Ada dua hal menarik dari kutipan ini yakni: kondisi produksi dan kekuatan produksi. Dua hal ini saling mempengaruhi. Dengan menghadirkan kondisi produksi Marx mengalanisis dengan cermat hasil kerja buruh. Hasil kerja buruh adalah bentuk perealisasian dirinya, menyadari dirinya ( istilah yang dipakai Hegel juga). Dalam kenyataan Marx menulis dalam kutipan di atas pekerja bukan hanya memproduksi komoditi tetapi juga dirinya sendiri (pekerja) adalah komoditi. Dengan nada serupa Marx mengatkan What the product of his labour is, that he is not. So the greater this product the less he is himself.[7]
Marx kemudian dengan jelas menunjuk bahwa setan yang melekat dalam material basis itu adalah pembagian kerja. Pembagian kerja mencuri kesempatan pekerja untuk menyadari dan mengalami dirinya sebagai manusia karena pekerja harus meninggalakan kesempatan untuk mengungkapkan dirinya dalam kebebasan. Itulah yang disebut keterasingan diri pekerja.

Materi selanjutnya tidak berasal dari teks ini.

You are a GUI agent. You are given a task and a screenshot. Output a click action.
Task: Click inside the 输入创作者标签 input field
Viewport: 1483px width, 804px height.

Bagi Marx keterasingan dari dirinya (pekerja) sendiri mencakup tiga segi. Pertama, terasing dari produknya, kedua, terasing dari tindakan produksi, ketiga, keterasingan karena memperalat dirinya. Keterasingan dari produknya terjadi karena pekerja tidak memiliki hasil pekerjaannya. Hasil pekerjaannya adalah milik pabrik. Sehingga tindakan kerja itu sendiri menjadi kehilangan arti bagi diri pekerja itu sendiri, karena ia bekerja dengan terpakasa. Di sini letak keterasingan dari apa yang ia hasilkan itu sendiri atau keterasingan dari tindakan produksi. Pekerja juga bekerja bukan untuk kebutuhanya tetapi semata-mata untuk nafkah, untuk mempertahankan hidup. Dengan ini ia tidak dapat mengaktualisasikan dirinya tetapi sebaliknya menjadikan dirinya alat.
Konsekuensi langsung dari ketiga keterasingan di atas adalah keterasingan kepada orang lain. Secara empiris keterasingan dari sesama menyatakan dua kepentingan yang bertentangan. Pertama, dalam system hak milik pribadi di mana mereka yang bekerja berada di bawah kekuasaan para pemilik yang tidak bekerja, masyarakat terpecah dalam kelas-kelas para pemilik. Dua kelas ini secara emperis bertentangan karena kepentingan mereka secara objektif saling bertentangan. Si pemilik mengusahakan keuntungan yang setinggi-tingginya sementara para pekerja menginginkan upah setinggi-tingginya.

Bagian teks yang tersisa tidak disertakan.